И боярин Хабар сомневается. Возьмут они ворота и пристань под свою руку, а Владимира к утру не будет - что тогда? Неизвестно ещё как новгородский люд себя поведёт, а ну как спросит - за что побили киевских ратников? Да выдаст татей князю Ярополку, чтобы другим неповадно было идти против слова вечевого. А слово это сказано было твёрдо - отныне Ярополку Киевскому быть судьёю в Новгороде в лице наместника его, боярина Привала, и плату за защиту платить тоже ему и дружине киевской. А боярин Хабар, выходит, против всего Новгорода выступил. Оттого и бежит по его спине холодок, отдаваясь болью в пояснице.

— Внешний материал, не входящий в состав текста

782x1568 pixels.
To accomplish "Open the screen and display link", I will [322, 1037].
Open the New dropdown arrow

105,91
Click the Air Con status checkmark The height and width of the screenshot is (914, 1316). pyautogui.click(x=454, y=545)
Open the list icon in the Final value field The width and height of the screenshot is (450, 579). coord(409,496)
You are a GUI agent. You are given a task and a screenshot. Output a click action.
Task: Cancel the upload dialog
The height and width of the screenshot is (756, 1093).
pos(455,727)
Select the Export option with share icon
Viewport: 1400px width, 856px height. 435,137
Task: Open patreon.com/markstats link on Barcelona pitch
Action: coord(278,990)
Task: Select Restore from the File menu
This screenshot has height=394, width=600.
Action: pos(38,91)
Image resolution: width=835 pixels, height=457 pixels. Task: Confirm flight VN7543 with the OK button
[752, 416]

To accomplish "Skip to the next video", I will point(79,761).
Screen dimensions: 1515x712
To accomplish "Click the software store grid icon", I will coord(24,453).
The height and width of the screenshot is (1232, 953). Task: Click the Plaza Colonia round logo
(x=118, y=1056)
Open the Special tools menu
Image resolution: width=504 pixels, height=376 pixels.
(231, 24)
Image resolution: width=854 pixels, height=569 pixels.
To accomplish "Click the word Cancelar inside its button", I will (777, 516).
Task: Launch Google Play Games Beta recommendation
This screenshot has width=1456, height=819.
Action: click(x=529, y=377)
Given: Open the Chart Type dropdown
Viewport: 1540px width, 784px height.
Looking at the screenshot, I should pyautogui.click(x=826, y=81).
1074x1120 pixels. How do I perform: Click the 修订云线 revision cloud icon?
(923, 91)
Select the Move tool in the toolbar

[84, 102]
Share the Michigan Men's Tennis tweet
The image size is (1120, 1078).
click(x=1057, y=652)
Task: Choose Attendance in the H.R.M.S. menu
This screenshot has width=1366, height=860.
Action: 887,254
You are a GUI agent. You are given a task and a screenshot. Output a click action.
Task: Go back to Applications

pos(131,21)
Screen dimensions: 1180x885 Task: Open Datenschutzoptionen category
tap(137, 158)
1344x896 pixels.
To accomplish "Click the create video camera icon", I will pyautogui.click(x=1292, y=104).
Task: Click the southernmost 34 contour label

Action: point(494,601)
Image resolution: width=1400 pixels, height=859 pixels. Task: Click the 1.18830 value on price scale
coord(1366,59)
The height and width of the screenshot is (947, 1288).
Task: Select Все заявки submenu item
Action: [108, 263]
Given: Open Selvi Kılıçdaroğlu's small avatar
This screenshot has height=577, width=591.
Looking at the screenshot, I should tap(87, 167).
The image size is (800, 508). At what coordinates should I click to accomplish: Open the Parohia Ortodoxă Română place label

- Пора, - шепнул Бирюч, глядя на тускнеющее звёзды.

И сразу же боярину Хабару стало жарко. Не то, чтобы он с маху кинулся в сечу, но меч обнажил. Здесь же, на Торговой улице, смяли первую киевскую заставу, вмиг стоптав конями захваченных врасплох ратников. А потом выплеснули на площадь, от которой до пристани рукой подать.

Боярин Хабар хоть и окровенил меч о чью-то голову, но никакого опьянения победой не испытал. А по Торговой площади такой волчий вой нёсся, что в желудке ёкало и сердце брало ледком. Своих мечников боярин придержал подле себя, чтобы не разлетелись светляками в ночи: дело скользкое - то ли наши верх берут, то ли Ярополковы. А Волки они на то и Волки, чтобы купать клыки во вражьей крови, их жизней Хабару не жалко, о Белых Волках хлопочет сам Перун.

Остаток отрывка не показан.